> [Exercise task a]: Repeat word for word the part of the text below that begins with "I just got outta" and ends with "plan (go man go)".

> [Extract]:
I just got outta jail (go man go)
Stole me a hellcat (go man go)
Pickin’ up my baby (go man go)
She works at the gay bar (go man go)
She knows that I’m a man (go man go)
She knows that I’m a moron (go man go)
I ain’t got no plan (go man go)
But that’s okay (go man go)
(Go man go)
She don’t care anyway (go man go)

We ride into the night
And everything’s alright
I try to take it slow
But she yells go man go

Call me “Hamtramck Hammer” (go man go)
She just Crazy Jane (go man go)
Don’t care about tomorrow (go man go)
She don’t know when to stop (go man go)

(Go man go)
That’s when we blew past the cops (go man go)

We ride into the night
And everything’s alright
I try to take it slow
But she yells go man go

We flew past a cruiser (go man go)
He lit up like a Christmas tree (go man go)
I sure ain’t gonna stop (go man go)
She laughs and kisses me (go man go)

We ride into the night
A train comes into sight
Do we make it, I don`t know
Should I slam on the brakes or step on the gas?
And she said, “Go man go.”

Detroit Stories is Alice Cooper’s 21st solo album. It was released on February 26, 2021, quickly reaching the #1 slot on Billboard’s Top Album Sales Chart. Inspired by Alice’s hometown, Detroit, MI, he states the record pays homage to “the birthplace of angry Hard Rock,” and it seems many critics agree.

“Stylistically, the album is very gritty and follows the same punk, metal and shock-rock inspired sound of the earlier days of the Alice Cooper Group and the Detroit music scene.” – (Kory Grow, Rolling Stone Magazine, Feb. 2021)

Contributing to the album’s flashback appeal, “I Hate You” and “Social Debris,” two tracks on the album that feature the original lineup, could have easily been included on any of the classic Alice Cooper (Group) records.

Along with the throwback appeal of the LP, Alice also mixes in a few covers, including Bob Seger’s “East Side Story,” Velvet Underground’s “Rock ‘n’ Roll,” MC5’s “Sister Anne,” and a rework of Outrageous Cherry’s “Our Love Will Change The World.”

The perception and influence surrounding music and the arts are fascinating, and Detroit Stories is all about attitude – a Detroit-based attitude.

> [Exercise task b]: Reproduce unchanged the part of the rows below that begins with the line containing "Screen dimensions: 588x430" and ends with the line containing "[x=177, y=535]".

> [Excerpted records]:
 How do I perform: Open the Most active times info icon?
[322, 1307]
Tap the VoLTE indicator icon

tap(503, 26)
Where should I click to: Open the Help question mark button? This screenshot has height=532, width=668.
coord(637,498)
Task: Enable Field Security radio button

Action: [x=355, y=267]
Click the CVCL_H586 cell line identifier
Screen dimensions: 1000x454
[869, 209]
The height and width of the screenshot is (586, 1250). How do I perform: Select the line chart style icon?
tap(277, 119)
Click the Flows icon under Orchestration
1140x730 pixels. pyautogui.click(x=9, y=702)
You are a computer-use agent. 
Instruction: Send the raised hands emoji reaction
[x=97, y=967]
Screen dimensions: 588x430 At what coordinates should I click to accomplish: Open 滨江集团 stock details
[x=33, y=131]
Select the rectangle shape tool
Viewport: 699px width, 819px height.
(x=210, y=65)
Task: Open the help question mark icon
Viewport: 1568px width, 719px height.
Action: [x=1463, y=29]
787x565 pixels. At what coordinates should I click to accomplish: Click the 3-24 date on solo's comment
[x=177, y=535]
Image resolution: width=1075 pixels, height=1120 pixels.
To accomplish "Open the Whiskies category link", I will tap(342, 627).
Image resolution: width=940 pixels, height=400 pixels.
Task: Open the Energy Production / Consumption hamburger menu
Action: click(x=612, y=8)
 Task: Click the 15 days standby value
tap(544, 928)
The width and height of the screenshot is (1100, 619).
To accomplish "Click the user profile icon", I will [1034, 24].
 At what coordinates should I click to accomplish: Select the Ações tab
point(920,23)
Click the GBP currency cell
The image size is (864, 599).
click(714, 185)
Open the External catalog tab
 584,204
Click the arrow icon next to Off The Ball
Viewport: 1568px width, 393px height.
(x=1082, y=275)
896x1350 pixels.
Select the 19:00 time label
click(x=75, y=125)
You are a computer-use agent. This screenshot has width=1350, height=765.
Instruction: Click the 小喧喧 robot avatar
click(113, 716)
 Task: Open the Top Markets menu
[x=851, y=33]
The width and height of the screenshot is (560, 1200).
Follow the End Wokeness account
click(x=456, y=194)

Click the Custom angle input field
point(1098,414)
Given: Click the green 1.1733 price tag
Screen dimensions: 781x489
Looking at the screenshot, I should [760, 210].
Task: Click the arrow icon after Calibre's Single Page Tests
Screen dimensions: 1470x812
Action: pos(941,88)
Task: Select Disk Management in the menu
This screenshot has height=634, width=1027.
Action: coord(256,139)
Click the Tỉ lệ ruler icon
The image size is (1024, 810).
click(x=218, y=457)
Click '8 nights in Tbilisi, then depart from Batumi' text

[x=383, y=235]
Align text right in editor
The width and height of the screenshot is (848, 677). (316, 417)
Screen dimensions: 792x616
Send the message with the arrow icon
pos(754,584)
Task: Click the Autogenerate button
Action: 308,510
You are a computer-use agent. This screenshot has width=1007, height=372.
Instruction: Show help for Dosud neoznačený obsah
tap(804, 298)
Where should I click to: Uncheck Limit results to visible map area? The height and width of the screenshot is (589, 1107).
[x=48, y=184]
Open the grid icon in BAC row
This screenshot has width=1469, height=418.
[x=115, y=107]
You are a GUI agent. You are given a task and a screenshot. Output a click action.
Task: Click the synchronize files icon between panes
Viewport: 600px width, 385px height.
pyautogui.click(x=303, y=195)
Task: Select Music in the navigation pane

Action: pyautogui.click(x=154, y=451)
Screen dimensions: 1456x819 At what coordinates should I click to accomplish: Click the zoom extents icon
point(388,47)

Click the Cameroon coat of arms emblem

> [Output a]:
I just got outta jail (go man go)
Stole me a hellcat (go man go)
Pickin’ up my baby (go man go)
She works at the gay bar (go man go)
She knows that I’m a man (go man go)
She knows that I’m a moron (go man go)
I ain’t got no plan (go man go)

> [Output b]:
Screen dimensions: 588x430 At what coordinates should I click to accomplish: Open 滨江集团 stock details
[x=33, y=131]
Select the rectangle shape tool
Viewport: 699px width, 819px height.
(x=210, y=65)
Task: Open the help question mark icon
Viewport: 1568px width, 719px height.
Action: [x=1463, y=29]
787x565 pixels. At what coordinates should I click to accomplish: Click the 3-24 date on solo's comment
[x=177, y=535]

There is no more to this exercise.